Quebec Premier Philippe Couillard may be too influenced by a fundamentalist vision of Islam to impose a law enshrining secularism in the province, according to the Parti Québécois interim leader and several leadership hopefuls.

The concerted suggestion the Premier is under the sway of Saudi values, from the time he lived in the country in the 1990s, emerged Thursday from a caucus meeting as the PQ tries to revive the identity debate amid a leadership race.

"He seems quite steeped in [Saudi] values, that reality, that way of living together," said Stéphane Bédard, the PQ's interim leader. "It's one thing to go see how others live but we ask him not to import that reality here."

A brain surgeon, Mr.
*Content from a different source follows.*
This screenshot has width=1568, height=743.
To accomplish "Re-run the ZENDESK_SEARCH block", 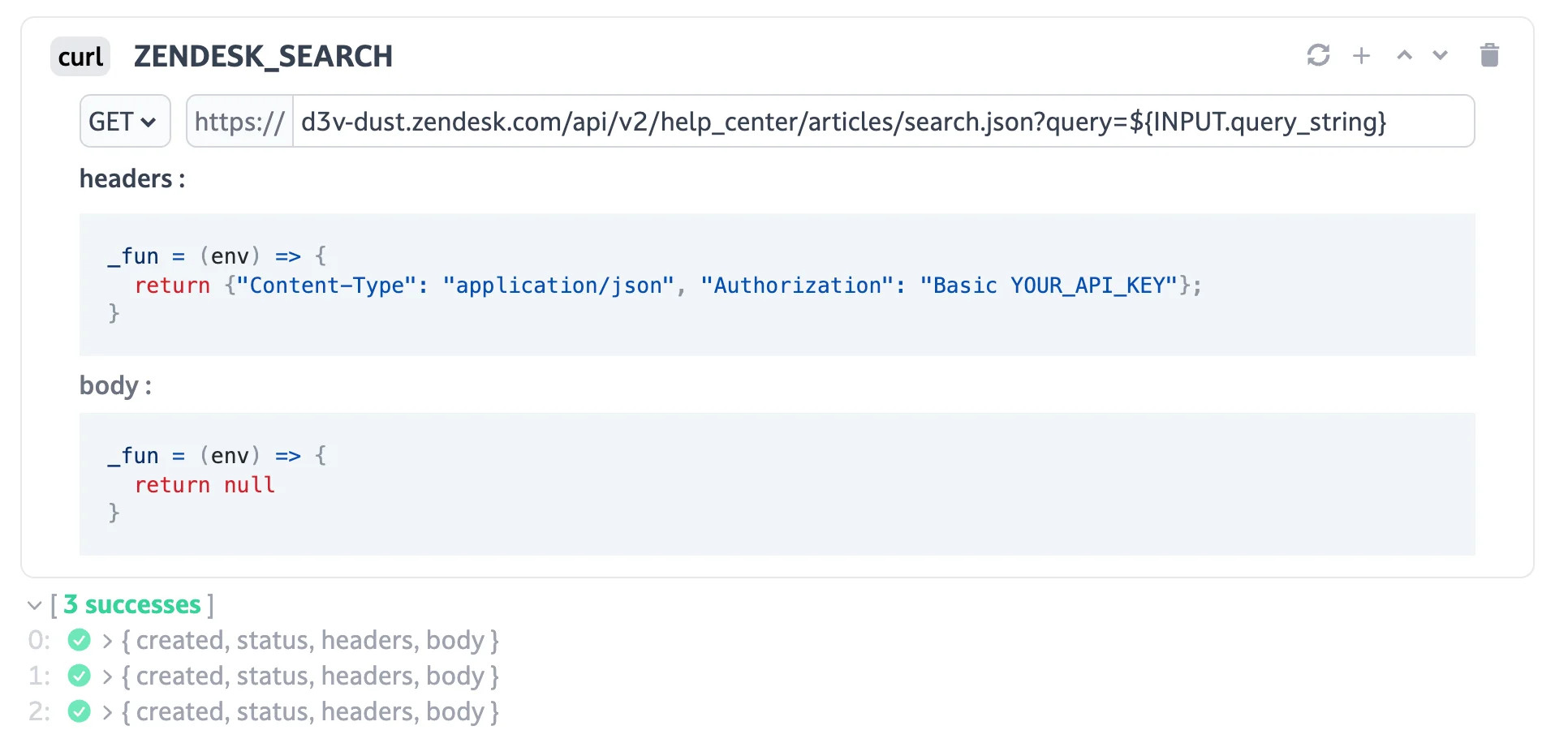I will (x=1319, y=55).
Couillard lived in Saudi Arabia from 1992 to 1996 when he worked in medicine and as an adviser to the Saudi health minister. The Saudi kingdom operates under a strict form of sharia law in which women's rights are limited and beheadings and floggings are legal punishment for criticizing the regime.

Mr. Couillard reacted angrily, saying Mr. Bédard's allegations border on defamation.

"If I was so inclined, I could sue," Mr. Couillard told The Canadian Press in Davos, Switzerland, where he is attending an economic forum. "But I'm not going to waste my time with an individual like that."

Quebec's debate over limiting religious influence is heating up again after recent terrorist attacks in Canada and France, the flogging of a Saudi blogger and a PQ leadership race.

While in government in 2013, the PQ proposed a "charter of values" that would have enshrined secularism as a fundamental value and included a ban on religious symbols, such as veils, from the public-sector work force.